■ PROBLEM STATEMENT:
Update the rows below by replacing every "GUI agent" with "interface agent" and leaving everything else unchanged.

********************

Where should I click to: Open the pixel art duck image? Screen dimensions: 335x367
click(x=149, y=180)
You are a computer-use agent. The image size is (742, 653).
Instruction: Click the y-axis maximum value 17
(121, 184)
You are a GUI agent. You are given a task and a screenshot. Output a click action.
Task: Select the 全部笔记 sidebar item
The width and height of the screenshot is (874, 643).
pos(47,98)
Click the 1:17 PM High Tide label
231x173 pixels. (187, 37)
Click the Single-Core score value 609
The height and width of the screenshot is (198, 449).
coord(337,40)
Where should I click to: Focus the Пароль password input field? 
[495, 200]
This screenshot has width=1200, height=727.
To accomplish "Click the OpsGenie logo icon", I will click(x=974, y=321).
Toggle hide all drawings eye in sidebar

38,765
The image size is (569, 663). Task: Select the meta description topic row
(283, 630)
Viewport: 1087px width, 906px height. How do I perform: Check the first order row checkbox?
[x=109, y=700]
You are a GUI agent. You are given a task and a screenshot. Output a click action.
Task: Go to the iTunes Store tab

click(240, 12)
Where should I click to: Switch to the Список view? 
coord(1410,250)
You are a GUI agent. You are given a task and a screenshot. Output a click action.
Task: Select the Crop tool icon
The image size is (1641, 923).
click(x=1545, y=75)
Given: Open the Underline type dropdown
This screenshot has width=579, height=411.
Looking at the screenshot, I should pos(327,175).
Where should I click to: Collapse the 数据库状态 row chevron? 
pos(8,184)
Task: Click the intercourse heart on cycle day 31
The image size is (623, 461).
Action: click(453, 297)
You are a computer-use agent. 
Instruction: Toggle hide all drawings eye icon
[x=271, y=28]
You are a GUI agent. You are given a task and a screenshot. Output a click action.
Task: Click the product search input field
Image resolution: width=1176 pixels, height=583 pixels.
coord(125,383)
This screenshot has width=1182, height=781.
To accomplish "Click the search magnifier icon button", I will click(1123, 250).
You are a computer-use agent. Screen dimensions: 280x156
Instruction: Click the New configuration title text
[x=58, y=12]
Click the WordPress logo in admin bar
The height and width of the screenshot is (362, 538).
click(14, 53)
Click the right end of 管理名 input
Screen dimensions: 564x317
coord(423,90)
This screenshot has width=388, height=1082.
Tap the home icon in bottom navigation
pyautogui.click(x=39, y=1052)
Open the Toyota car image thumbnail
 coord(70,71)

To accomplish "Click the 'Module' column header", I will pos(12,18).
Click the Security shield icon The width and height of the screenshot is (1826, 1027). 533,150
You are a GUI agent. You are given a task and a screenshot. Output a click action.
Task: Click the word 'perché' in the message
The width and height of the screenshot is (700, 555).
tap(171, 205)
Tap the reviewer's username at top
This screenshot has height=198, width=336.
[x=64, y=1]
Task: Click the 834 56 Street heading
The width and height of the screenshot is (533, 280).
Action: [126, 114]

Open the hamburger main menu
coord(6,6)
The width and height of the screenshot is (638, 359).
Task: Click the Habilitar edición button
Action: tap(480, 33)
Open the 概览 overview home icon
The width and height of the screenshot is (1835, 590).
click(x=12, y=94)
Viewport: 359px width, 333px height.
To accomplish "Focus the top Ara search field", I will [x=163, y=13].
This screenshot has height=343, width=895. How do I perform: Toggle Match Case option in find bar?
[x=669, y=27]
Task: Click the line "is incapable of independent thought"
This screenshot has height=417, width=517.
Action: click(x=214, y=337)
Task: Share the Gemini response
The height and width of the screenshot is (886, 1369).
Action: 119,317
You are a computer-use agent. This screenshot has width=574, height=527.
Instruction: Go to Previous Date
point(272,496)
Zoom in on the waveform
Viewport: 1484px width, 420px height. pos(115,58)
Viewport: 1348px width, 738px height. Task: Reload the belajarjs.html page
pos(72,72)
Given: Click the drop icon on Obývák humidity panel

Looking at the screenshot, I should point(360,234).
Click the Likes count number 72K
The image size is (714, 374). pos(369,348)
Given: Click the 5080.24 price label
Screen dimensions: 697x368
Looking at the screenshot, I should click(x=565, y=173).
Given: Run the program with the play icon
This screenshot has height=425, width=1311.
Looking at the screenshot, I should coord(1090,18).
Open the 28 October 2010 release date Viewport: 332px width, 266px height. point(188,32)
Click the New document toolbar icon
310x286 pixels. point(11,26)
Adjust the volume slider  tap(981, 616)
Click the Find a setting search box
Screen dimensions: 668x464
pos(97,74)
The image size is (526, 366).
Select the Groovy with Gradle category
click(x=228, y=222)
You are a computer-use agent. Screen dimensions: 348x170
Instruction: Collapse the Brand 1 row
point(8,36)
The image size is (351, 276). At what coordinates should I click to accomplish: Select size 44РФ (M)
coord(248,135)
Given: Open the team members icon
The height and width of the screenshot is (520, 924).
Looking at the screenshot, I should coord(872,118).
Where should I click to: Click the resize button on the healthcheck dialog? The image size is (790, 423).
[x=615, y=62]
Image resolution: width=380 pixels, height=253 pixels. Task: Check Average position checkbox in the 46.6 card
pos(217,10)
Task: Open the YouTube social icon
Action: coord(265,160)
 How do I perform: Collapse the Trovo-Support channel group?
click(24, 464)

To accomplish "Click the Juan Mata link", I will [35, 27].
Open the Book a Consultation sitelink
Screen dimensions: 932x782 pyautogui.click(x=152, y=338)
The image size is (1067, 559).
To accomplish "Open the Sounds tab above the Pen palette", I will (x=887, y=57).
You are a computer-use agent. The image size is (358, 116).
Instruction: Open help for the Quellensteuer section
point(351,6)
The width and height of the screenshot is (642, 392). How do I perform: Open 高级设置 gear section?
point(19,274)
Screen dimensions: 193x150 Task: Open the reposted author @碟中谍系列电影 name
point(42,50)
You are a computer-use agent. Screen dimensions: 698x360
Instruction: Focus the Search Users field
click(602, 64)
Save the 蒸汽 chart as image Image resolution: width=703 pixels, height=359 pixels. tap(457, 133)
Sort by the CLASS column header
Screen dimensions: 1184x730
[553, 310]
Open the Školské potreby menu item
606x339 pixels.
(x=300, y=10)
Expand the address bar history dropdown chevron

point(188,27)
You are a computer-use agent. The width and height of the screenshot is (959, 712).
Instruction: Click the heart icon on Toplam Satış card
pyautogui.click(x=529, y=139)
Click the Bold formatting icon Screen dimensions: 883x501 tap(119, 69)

********************

■ THE COMPLETED TASK:
Where should I click to: Open the pixel art duck image? Screen dimensions: 335x367
click(x=149, y=180)
You are a computer-use agent. The image size is (742, 653).
Instruction: Click the y-axis maximum value 17
(121, 184)
You are a interface agent. You are given a task and a screenshot. Output a click action.
Task: Select the 全部笔记 sidebar item
The width and height of the screenshot is (874, 643).
pos(47,98)
Click the 1:17 PM High Tide label
231x173 pixels. (187, 37)
Click the Single-Core score value 609
The height and width of the screenshot is (198, 449).
coord(337,40)
Where should I click to: Focus the Пароль password input field? 
[495, 200]
This screenshot has width=1200, height=727.
To accomplish "Click the OpsGenie logo icon", I will click(x=974, y=321).
Toggle hide all drawings eye in sidebar

38,765
The image size is (569, 663). Task: Select the meta description topic row
(283, 630)
Viewport: 1087px width, 906px height. How do I perform: Check the first order row checkbox?
[x=109, y=700]
You are a interface agent. You are given a task and a screenshot. Output a click action.
Task: Go to the iTunes Store tab

click(240, 12)
Where should I click to: Switch to the Список view? 
coord(1410,250)
You are a interface agent. You are given a task and a screenshot. Output a click action.
Task: Select the Crop tool icon
The image size is (1641, 923).
click(x=1545, y=75)
Given: Open the Underline type dropdown
This screenshot has width=579, height=411.
Looking at the screenshot, I should pos(327,175).
Where should I click to: Collapse the 数据库状态 row chevron? 
pos(8,184)
Task: Click the intercourse heart on cycle day 31
The image size is (623, 461).
Action: click(453, 297)
You are a computer-use agent. 
Instruction: Toggle hide all drawings eye icon
[x=271, y=28]
You are a interface agent. You are given a task and a screenshot. Output a click action.
Task: Click the product search input field
Image resolution: width=1176 pixels, height=583 pixels.
coord(125,383)
This screenshot has width=1182, height=781.
To accomplish "Click the search magnifier icon button", I will click(1123, 250).
You are a computer-use agent. Screen dimensions: 280x156
Instruction: Click the New configuration title text
[x=58, y=12]
Click the WordPress logo in admin bar
The height and width of the screenshot is (362, 538).
click(14, 53)
Click the right end of 管理名 input
Screen dimensions: 564x317
coord(423,90)
This screenshot has width=388, height=1082.
Tap the home icon in bottom navigation
pyautogui.click(x=39, y=1052)
Open the Toyota car image thumbnail
 coord(70,71)

To accomplish "Click the 'Module' column header", I will pos(12,18).
Click the Security shield icon The width and height of the screenshot is (1826, 1027). 533,150
You are a interface agent. You are given a task and a screenshot. Output a click action.
Task: Click the word 'perché' in the message
The width and height of the screenshot is (700, 555).
tap(171, 205)
Tap the reviewer's username at top
This screenshot has height=198, width=336.
[x=64, y=1]
Task: Click the 834 56 Street heading
The width and height of the screenshot is (533, 280).
Action: [126, 114]

Open the hamburger main menu
coord(6,6)
The width and height of the screenshot is (638, 359).
Task: Click the Habilitar edición button
Action: tap(480, 33)
Open the 概览 overview home icon
The width and height of the screenshot is (1835, 590).
click(x=12, y=94)
Viewport: 359px width, 333px height.
To accomplish "Focus the top Ara search field", I will [x=163, y=13].
This screenshot has height=343, width=895. How do I perform: Toggle Match Case option in find bar?
[x=669, y=27]
Task: Click the line "is incapable of independent thought"
This screenshot has height=417, width=517.
Action: click(x=214, y=337)
Task: Share the Gemini response
The height and width of the screenshot is (886, 1369).
Action: 119,317
You are a computer-use agent. This screenshot has width=574, height=527.
Instruction: Go to Previous Date
point(272,496)
Zoom in on the waveform
Viewport: 1484px width, 420px height. pos(115,58)
Viewport: 1348px width, 738px height. Task: Reload the belajarjs.html page
pos(72,72)
Given: Click the drop icon on Obývák humidity panel

Looking at the screenshot, I should point(360,234).
Click the Likes count number 72K
The image size is (714, 374). pos(369,348)
Given: Click the 5080.24 price label
Screen dimensions: 697x368
Looking at the screenshot, I should click(x=565, y=173).
Given: Run the program with the play icon
This screenshot has height=425, width=1311.
Looking at the screenshot, I should coord(1090,18).
Open the 28 October 2010 release date Viewport: 332px width, 266px height. point(188,32)
Click the New document toolbar icon
310x286 pixels. point(11,26)
Adjust the volume slider  tap(981, 616)
Click the Find a setting search box
Screen dimensions: 668x464
pos(97,74)
The image size is (526, 366).
Select the Groovy with Gradle category
click(x=228, y=222)
You are a computer-use agent. Screen dimensions: 348x170
Instruction: Collapse the Brand 1 row
point(8,36)
The image size is (351, 276). At what coordinates should I click to accomplish: Select size 44РФ (M)
coord(248,135)
Given: Open the team members icon
The height and width of the screenshot is (520, 924).
Looking at the screenshot, I should coord(872,118).
Where should I click to: Click the resize button on the healthcheck dialog? The image size is (790, 423).
[x=615, y=62]
Image resolution: width=380 pixels, height=253 pixels. Task: Check Average position checkbox in the 46.6 card
pos(217,10)
Task: Open the YouTube social icon
Action: coord(265,160)
 How do I perform: Collapse the Trovo-Support channel group?
click(24, 464)

To accomplish "Click the Juan Mata link", I will [35, 27].
Open the Book a Consultation sitelink
Screen dimensions: 932x782 pyautogui.click(x=152, y=338)
The image size is (1067, 559).
To accomplish "Open the Sounds tab above the Pen palette", I will (x=887, y=57).
You are a computer-use agent. The image size is (358, 116).
Instruction: Open help for the Quellensteuer section
point(351,6)
The width and height of the screenshot is (642, 392). How do I perform: Open 高级设置 gear section?
point(19,274)
Screen dimensions: 193x150 Task: Open the reposted author @碟中谍系列电影 name
point(42,50)
You are a computer-use agent. Screen dimensions: 698x360
Instruction: Focus the Search Users field
click(602, 64)
Save the 蒸汽 chart as image Image resolution: width=703 pixels, height=359 pixels. tap(457, 133)
Sort by the CLASS column header
Screen dimensions: 1184x730
[553, 310]
Open the Školské potreby menu item
606x339 pixels.
(x=300, y=10)
Expand the address bar history dropdown chevron

point(188,27)
You are a computer-use agent. The width and height of the screenshot is (959, 712).
Instruction: Click the heart icon on Toplam Satış card
pyautogui.click(x=529, y=139)
Click the Bold formatting icon Screen dimensions: 883x501 tap(119, 69)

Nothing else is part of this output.